Sunday, 25 October 2009

Portrait of the artist: Mark Morris, choreographer

Interview by Laura Barnett
guardian.co.uk, Monday 19 October 2009 23.00 BST

'Who would I most like to work with? Handel – he taught me everything, and he's not around to take the credit'


What got you started?
Every child dances, and then you learn not to. So I always danced around, and then, when I was eight, I saw a flamenco dance concert – and I was sold.

What was your big breakthrough?
When I made my first dance, which I called Barstow, at age 15. And when my company played at the Brooklyn Academy of Music in 1984, and [the New Yorker's] dance critic Arlene Croce said I was worth watching.

Is there any truth in the old saying: art is 1% inspiration, 99% perspiration?
No, that's nonsense. I don't seek inspiration, and my work is also not a horrible drudgery. So maybe it's exactly 50%.

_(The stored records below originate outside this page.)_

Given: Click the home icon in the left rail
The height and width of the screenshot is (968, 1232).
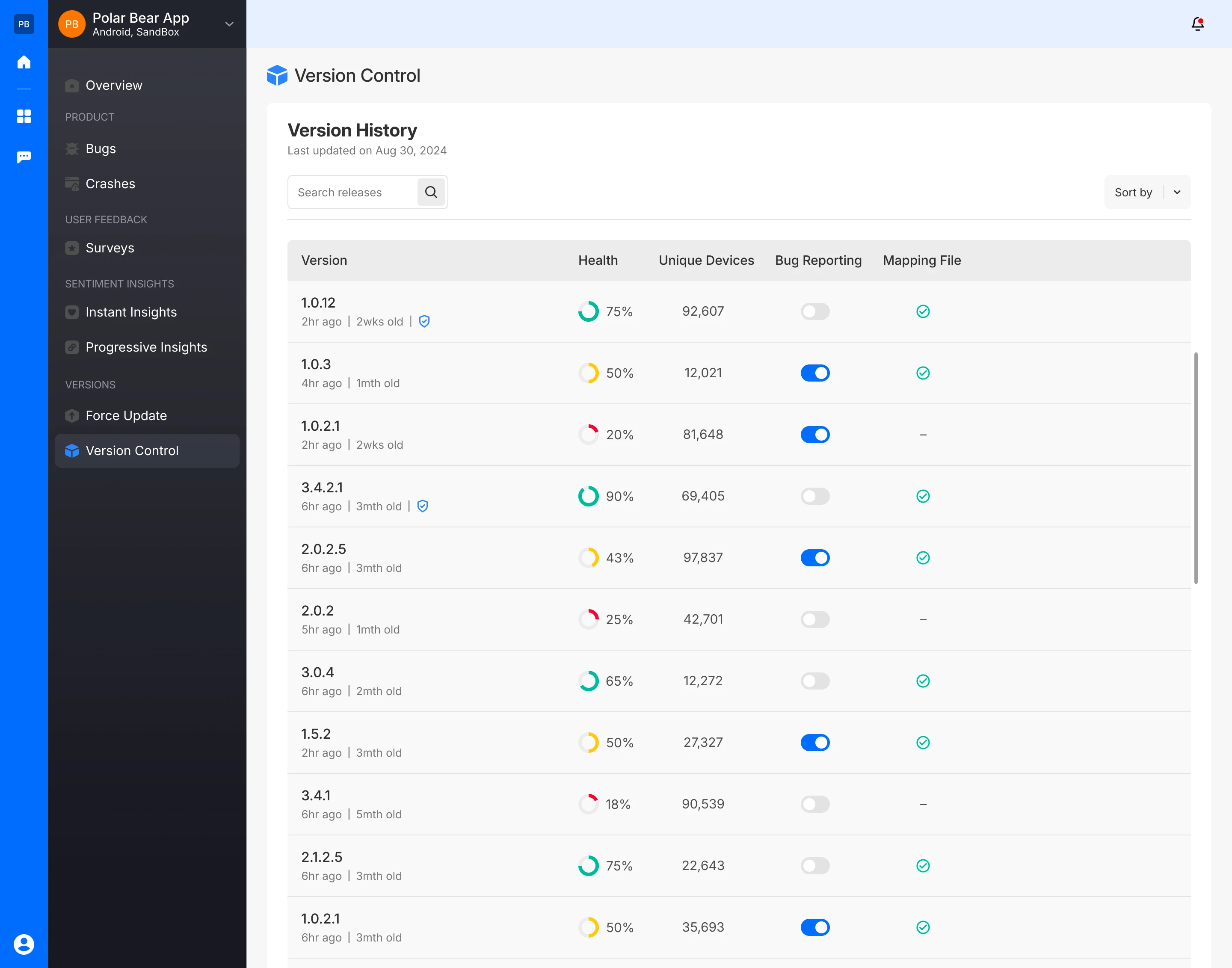Looking at the screenshot, I should 24,62.
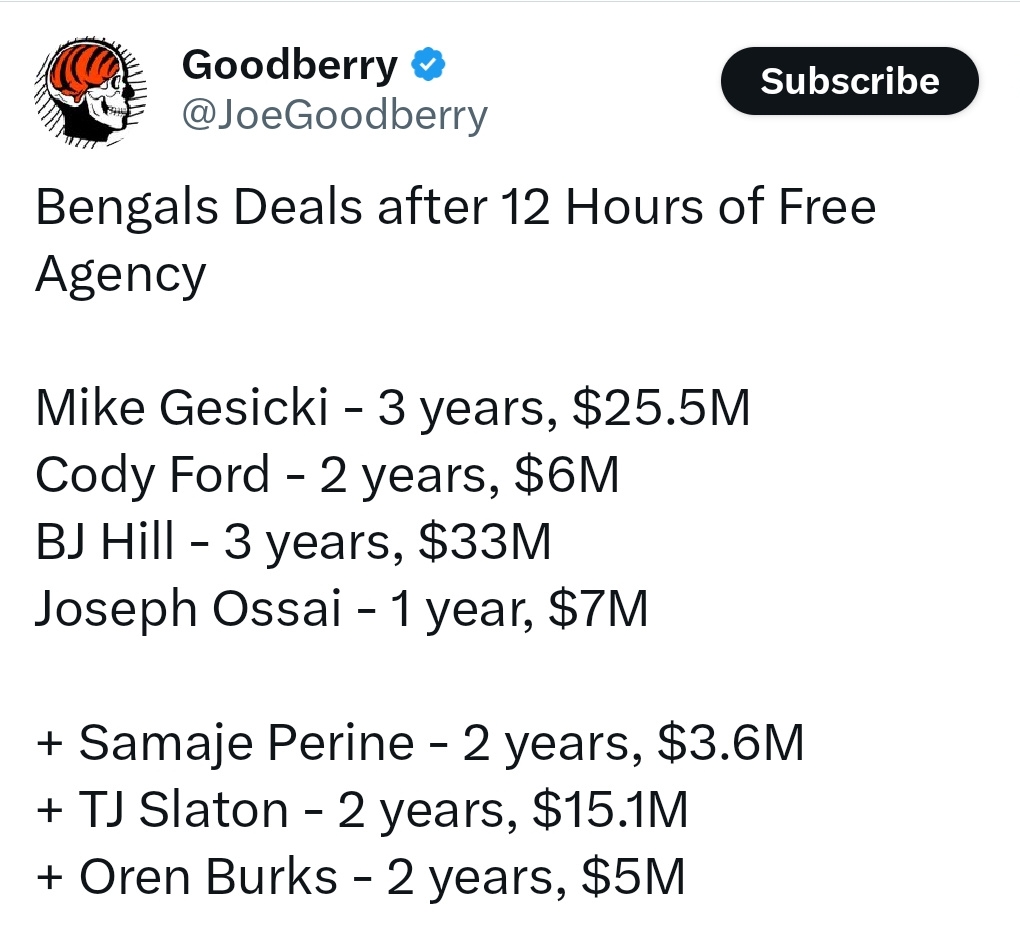Open the @JoeGoodberry handle link
This screenshot has width=1020, height=925.
pyautogui.click(x=334, y=116)
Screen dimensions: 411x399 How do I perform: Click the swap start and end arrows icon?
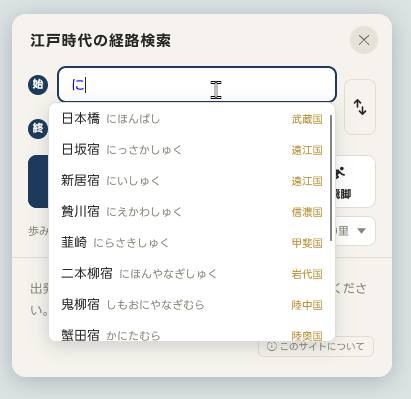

What's the greatest threat to dance today?
Dance itself. The one reason people don't take dance seriously is because a lot of choreographers don't take dance seriously. Audiences don't want to see the kind of self-indulgent, boring dance that is so prevalent today.

What one song would work as the soundtrack to your life?
Bach's B Minor mass, because there's nothing wrong with it.

Is dance an elitist art form?
If that means that it's not for everybody, then yes. "Elitist" doesn't need to mean wealthy and conservative; it can also mean specialised and rarefied, and that's no bad thing.

Who would you most like to work with?
This is worrisome. If I say somebody who's around today, then I'll get a phone call from their agent. So I'll have George Frideric Handel, because he taught me everything I know, but isn't around to take the credit.

Which work do you wish you had written yourself?
Michel Fokine's Les Sylphides [first staged in 1909]. It's the most gorgeous dance in the world.

What's the best advice anyone ever gave you?
Choreographer Lar Lubovitch once said to me: "You're not going to start a dance company, are you?" It was a warning about how strange and difficult it would be. And that's true – but I like it.

What's the worst thing anyone has ever said about your work?
A dance critic once called my piece The Death of Socrates "inert". Which I found puzzling, because doesn't that mean it doesn't move? I've been thinking about that for the last 20 years.

In short
Born: Seattle, 1956.
Career: Formed the Mark Morris Dance Company in 1980; has also worked as an opera director. His company perform at Sadler's Wells, London (0844 412 4300), 27–31 October.
High point: "Working with [conductor] James Levine on Orfeo ed Eurydice at the New York Met."
Low point: "When a show I directed, Paul Simon's The Capeman, failed miserably."